THUR MAR 19 2026-theGBJournal| According to data from The Federation Accounts Allocation Committee (FAAC), disbursements to the three tiers of government fell by 3.8% m/m to N1.89 trillion in February (January: N1.97 trillion), reflecting lower revenues generated in the prior month.
The decline was primarily driven by weaker receipts from Petroleum Profit Tax (PPT), Hydrocarbon Tax (HT), Companies Income Tax (CIT)/CGT, Stamp Duties (SDT), and Value Added Tax (VAT), which more than offset increases in Oil and Gas Royalty, Excise Duty, Import Duty, and CET Levies.
Analysts at Cordros Research estimate that the amount disbursed is 84.9% of the total gross revenue (N2.23 trillion) generated in the previous month, with the remaining balance allocated to transfers, interventions, and refunds (N259.08 billion), as well as the cost of collection (N77.30 billion).

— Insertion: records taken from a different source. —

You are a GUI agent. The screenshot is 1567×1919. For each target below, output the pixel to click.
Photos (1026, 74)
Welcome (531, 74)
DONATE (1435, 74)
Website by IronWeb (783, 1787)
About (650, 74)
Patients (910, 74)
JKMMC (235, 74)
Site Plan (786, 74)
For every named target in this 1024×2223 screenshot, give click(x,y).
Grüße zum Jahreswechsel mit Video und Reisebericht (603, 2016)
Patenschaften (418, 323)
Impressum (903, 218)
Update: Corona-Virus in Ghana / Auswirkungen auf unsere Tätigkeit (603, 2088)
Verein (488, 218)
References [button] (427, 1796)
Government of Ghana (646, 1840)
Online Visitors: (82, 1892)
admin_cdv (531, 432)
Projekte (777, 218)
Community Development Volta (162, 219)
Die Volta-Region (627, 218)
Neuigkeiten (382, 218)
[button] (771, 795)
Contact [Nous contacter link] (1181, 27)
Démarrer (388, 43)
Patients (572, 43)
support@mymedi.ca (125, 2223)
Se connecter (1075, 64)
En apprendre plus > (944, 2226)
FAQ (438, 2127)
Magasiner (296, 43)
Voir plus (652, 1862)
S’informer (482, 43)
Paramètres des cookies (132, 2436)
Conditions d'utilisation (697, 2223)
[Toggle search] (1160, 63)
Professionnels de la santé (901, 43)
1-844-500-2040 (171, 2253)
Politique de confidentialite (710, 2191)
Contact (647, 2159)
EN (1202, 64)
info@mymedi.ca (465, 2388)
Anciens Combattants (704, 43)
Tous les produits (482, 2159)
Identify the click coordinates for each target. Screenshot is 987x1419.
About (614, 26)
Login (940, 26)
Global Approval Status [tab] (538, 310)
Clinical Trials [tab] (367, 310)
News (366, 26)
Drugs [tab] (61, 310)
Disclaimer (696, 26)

Based on the stipulated sharing revenue formula, the FGN received N675.09 billion (January: N653.50 billion), State Governments received N651.53 billion (January: NGN706.47 billion), Local Governments received N456.46 billion (January: N513.27 billion), while oil producing states received an additional NGN110.95 billion (January: N96.08 billion) as derivation (13.0% of mineral revenue).
In the near term, Cordros expect FAAC revenues to strengthen, supported by higher oil-related receipts amid firmer crude oil prices (2026E: USD78.00/bbl vs 2025FY: USD68.19/bbl) and higher production (2026E: 1.75 mbpd vs 2025FY: 1.64 mbpd).
This outlook is further supported by the full remittance of profits from Production Sharing Contracts (PSCs) by NNPCL, in line with the new policy mandate (compared to the previous 40.0% remittance threshold) alongside reduced collection costs.
Additionally, CIT collections are expected to remain resilient, supported by gradual improvements in macroeconomic conditions.